All You Need To Know About Residential Property Losses For Tax Purposes

 

Mortgage interest deductions

You can claim up to Rs 2 lakh in tax savings on your home loan interest if you reside in your home. You can reap the same benefits if the residence is vacant. If you rent out the property, you can deduct all of your loan interest. The interest deduction limit is up to Rs 30,000 under certain conditions:

You took out a house loan on or after April 1, 1999, and did not complete the acquisition or construction of the property until five years after the end of the same fiscal year. The five-year period begins on the final day of the evaluation year.

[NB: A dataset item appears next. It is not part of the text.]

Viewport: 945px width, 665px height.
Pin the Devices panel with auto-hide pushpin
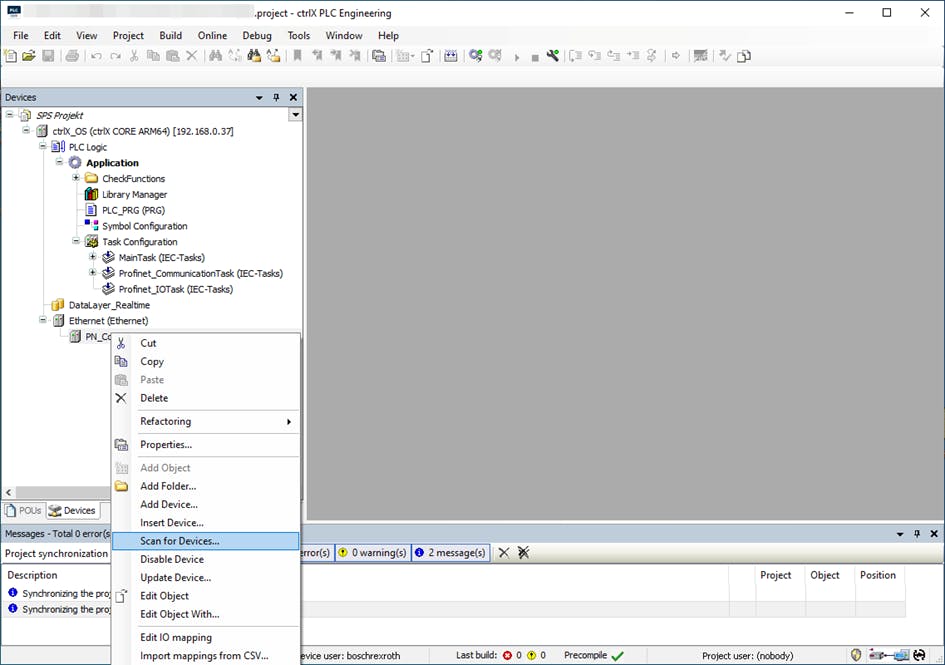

Previously, the duration was three years in FY 2026-17, but in Budget 2016, it was increased to five years. A taxpayer should also keep in mind that they may only claim an interest deduction after the construction is completed at the start of the assessment year.

 

Taking a tax deduction for a loan taken out before the house was finished to cover a loss on the property:

The taxpayer cannot claim the interest on the loan as a deduction until the property is completed. The time period in question is known as the pre-construction phase. During this time, the taxpayer can deduct interest paid on a loan in five successive tax instalments. It starts with the year when the house is completed.

 

Repayment of principal deduction

The entire limit of Section 80C can be reduced by up to Rs 1,50,000. It’s only accessible if you’ve been approved for a home loan to buy or build a new home. You also have five years from the time you take control of the property to resell it. If you do, the deduction will be reversed and your income will be reduced.

 

What additional costs linked to the transfer are authorised as losses from house property deductions?

Stamp duty and registration fees are only two of the numerous payments that qualify for a Section 80C deduction. Interest on loans or mortgages, transfer taxes, and commission fees are all allowed charges. This year, you can deduct these expenses, but the total amount cannot exceed Rs 1.5 lakh.

 

Sections 80EE and 80EEA deductions

With Section 80EE of the Income Tax Act, a new section was created. The tax advantage will enable homeowners with one property on the loan’s sanctioned date with up to Rs 50,000 in deductions under Section 80EE.

The IT Act created Section 80 EEA to let taxpayers to deduct interest on loans if they own more than one property. Between April 1, 2019 and March 31, 2020, the taxpayer should have taken out such a loan. However, such advantages cannot be combined with deductions under section 80EE.